# Written task 1
What is this sentence from the warranty services section in Spanish: "Any Quote and/or Order must state the specific Extended Warranty Support Agreement as indicated below."
# Written task 2
Can you supply what comes next in the warranty services section, starting right after its final heading, "a. Technical Support."?

# Source
........

9. Warranty Services; Extended Warranty Terms
The Services provided by Harris under the Standard Equipment Warranty are described in the column titled “Standard Equipment Warranty”. In addition, Customer
may elect to purchase (i) upgraded warranty Services during the Equipment Warranty Period, or (ii) extended warranty Services following the Equipment Warranty
Period. In the event that any upgraded or extended warranty services for specific Harris Equipment (“Extended Warranty Support Agreement”) are included on any
Quote and/or Order, the terms and conditions of this Section 9 shall apply. Any Quote and/or Order must state the specific Extended Warranty Support Agreement as
indicated below. The warranty Services outlined in the Table 9 below are further described in subsections 9.a through 9.k below.
Standard Upgraded and Extended Warranty Support Agreements
Service Warranty Helpdesk Basic Gold Site
9x5 Technical Phone Support - Region √ √
After-hour emergency “Down or Off Air” Support √ √
24x7 Technical Phone Support √ √ √
Emergency Field Services √ √ √ √ √
Software Updates & Bug Fixes (not Automation Software) √ √ √ √ √
Technical Knowledge Bank – access √ √ √ √
Advance Exchange Parts – 5-day √ √
Advance Exchange Parts – Next day √ √
RemoteDial-up Support – Bank of Hours 40 hours √
Annual Software License Fees – 10% discount √ √ √
Yearly Onsite Preventive Maintenance Visit Option √
Online Order Status & Reports √
Bi-Annual Site Review and Evaluation √
Consigned Inventory Option
Dedicated Site Advocate Option
a. Technical Support.

........

# Data block
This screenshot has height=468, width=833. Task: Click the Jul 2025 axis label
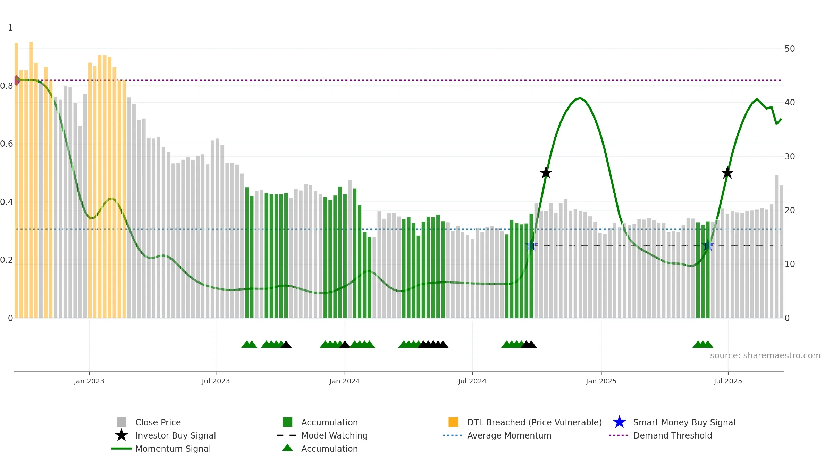click(728, 381)
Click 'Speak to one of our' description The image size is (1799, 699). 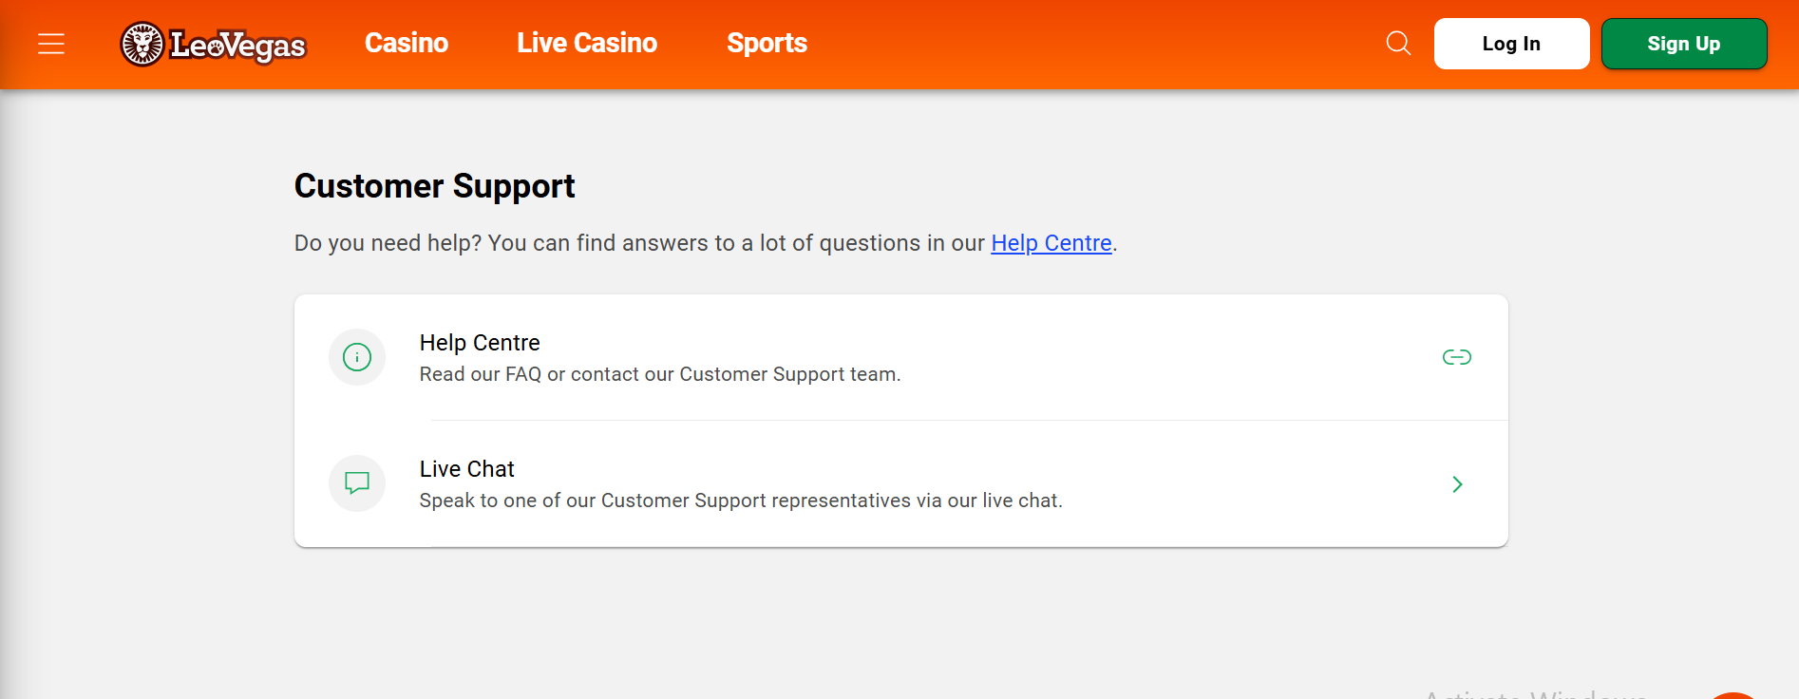(741, 501)
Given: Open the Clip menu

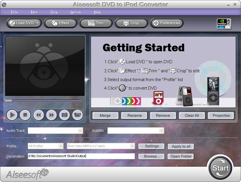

........

# Written reply 1
Cualquier Cotización y/o Pedido debe indicar el Acuerdo de Soporte de Garantía Extendida específico, según se señala más adelante.

# Written reply 2
(1) 9X5 Technical Phone Support, Plus Emergency After-Hours Support. Technical phone support will be provided by Harris during business hours, nine (9)
hours per day, five (5) days per week, Monday through Friday. This 9X5 coverage shall include a live representative answering the phone and providing
technical phone support for the Equipment, but does not imply that a dedicated representative will be assigned to or available for Customer. Such technical
phone support will be provided on a priority basis, with the same priority as technical phone support for Harris’ warranty customers and ahead of technical
phone support for Harris’ non-warranty, non-Extended Warranty Support customers. In addition, telephone “hotline” support will be provided by Harris in the
event of a “Severity 1” emergency affecting the Equipment which occurs outside of the regular 9x5 technical phone support hours herein described
(“Emergency After-Hours Hotline Support”). A “Severity 1” emergency indicates a condition which impacts Customer’s operations such that Customer is, or
is in imminent danger of being, “off-air” and/or unable to broadcast due to a manufacturing defect in the materials or workmanship of the Equipment.
Emergency After-Hours Hotline Support does not imply that a dedicated representative will be assigned to or available for Customer. When Customer
contacts Harris’ Technical Support Call Center, the Harris representative answering the call will classify the call, determine the severity level, and respond
accordingly. If the Harris representative determines during an after-hours call, in his or her reasonable discretion, that the described condition does not
represent a Severity 1 emergency, the representative will log the call for a return call the next business day during Customer’s business hours.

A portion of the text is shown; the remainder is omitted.